Choosing the “Fundamental” Story
The trend over the past year supports the optimistic view. The return of animal spirits in anticipation of a strong recovery is the better fundamental explanation.
In fact, the most recent yield data shows that in the past month the situation has stabilized.
It looks more like a reset to the pre-pandemic norm than a meltdown or capitulation.
One more indication – hi-yield corporate bond yields have not risen. In fact, the yields of the riskiest bonds the have decreased. Which means their value has increased.
Now if the inflation-panic explanation were correct, the yields on corporate bonds should have also surged. Inflation would hurt their coupons just as severely. Yields for all three indexes have traditionally shown nearly identical positive correlations with the the Consumer Price Index (excl Food and Energy) since 1997. (German bond yields and inflation show a similar correlation.)

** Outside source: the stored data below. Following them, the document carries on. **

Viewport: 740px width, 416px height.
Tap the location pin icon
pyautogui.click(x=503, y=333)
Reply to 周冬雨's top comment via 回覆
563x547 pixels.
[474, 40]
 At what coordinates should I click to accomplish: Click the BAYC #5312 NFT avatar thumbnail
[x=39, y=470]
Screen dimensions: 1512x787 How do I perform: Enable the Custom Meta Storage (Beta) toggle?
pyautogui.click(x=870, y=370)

In other words, bond yields do typically tend to rise — bond prices tend to fall, and bonds lose value – when inflation is heating up. In other words, true inflation impairs the value of fixed income instruments, equally across all categories.

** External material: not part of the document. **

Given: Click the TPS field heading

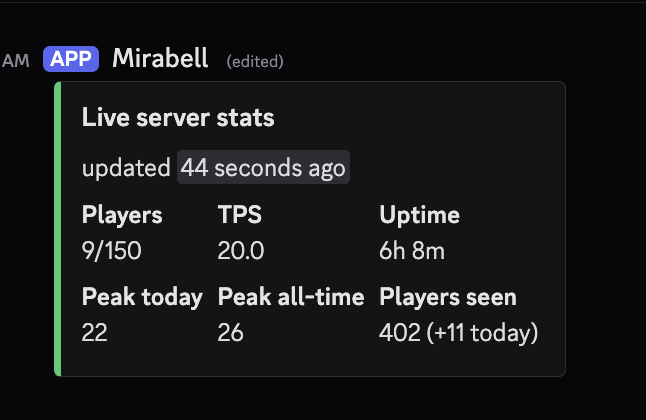Looking at the screenshot, I should [240, 214].
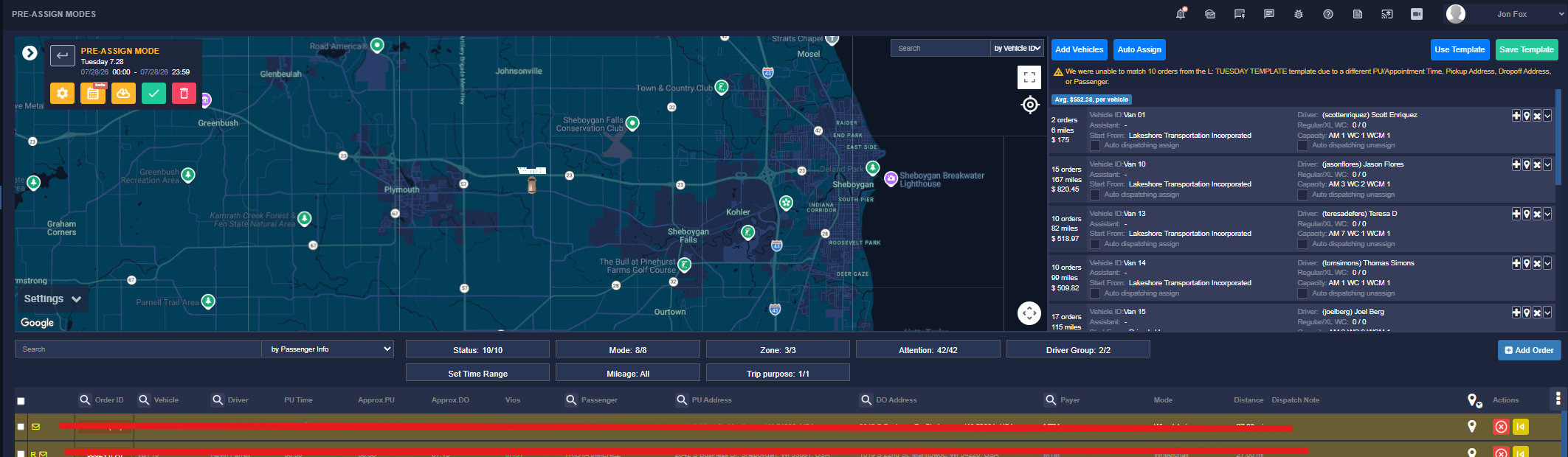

But that is not what is happening now. They are diverging, which is significant. Only Treasury prices are falling (yields are rising). If inflation-panic were the driver, hi-yield bonds should also be suffering. They are not. This supports the view that this Treasurys “rout” is motivated by strong positive sentiment about the economic recovery and a desire to reposition portfolios into the equities market and other risk-assets (such as hi-yield bonds), rather than a fear-driven flight from Treasury bonds based on negative sentiment about inflation.
Sometimes, It Really Is Good News…
Until recently, the inflation-panic narrative was preferred by the majority of the financial press. But despite the intense negative skew in the media (as demonstrated by research cited in my previous article), the general economic outlook is quite positive. As the pandemic comes under control and the economy recovers, a rise in Treasury yields is a typical and a natural consequence, as investors redeploy their portfolios into higher-yielding asset classes. It signals a return to a prosperous “normalcy.”

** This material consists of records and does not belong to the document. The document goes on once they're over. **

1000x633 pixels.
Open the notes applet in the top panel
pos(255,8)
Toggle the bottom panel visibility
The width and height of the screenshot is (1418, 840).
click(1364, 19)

- “The sharp rise in long-term rates has been a major market feature of 2021, reflecting brighter prospects for the U.S. economy. Even the Fed sees 2021 gross-domestic-product growth of 6.5%, and private economists’ forecasts are for 7% or more, which would be the highest rate of growth since 1984’… Such boom-like numbers don’t jibe with negative real rates; the 10-year Treasury inflation-protected security is trading at minus 0.65%.”
The economic pendulum is swinging back after the shock of the pandemic. Of course, the market may not track the economic news perfectly. Much of the “good news” may be priced in already. Still, this is a moment when the low-yield desert of fixed income looks particularly uninviting. Investors are shifting from defense to offense — which means pulling money out of Treasurys and other haven assets.
That Said…
There are other explanatory factors besides the “fundamental” ones. Bond prices are also driven by certain “mechanical” or technical forces. This is especially true of Treasurys, and most especially true of 10-year Treasurys – because of the many roles they play in the global financial system, not all of which have to do with considerations of their true value, absolute or relative. In the next installment, I will consider some of these more esoteric aspects of the story behind the movements in the Treasury prices.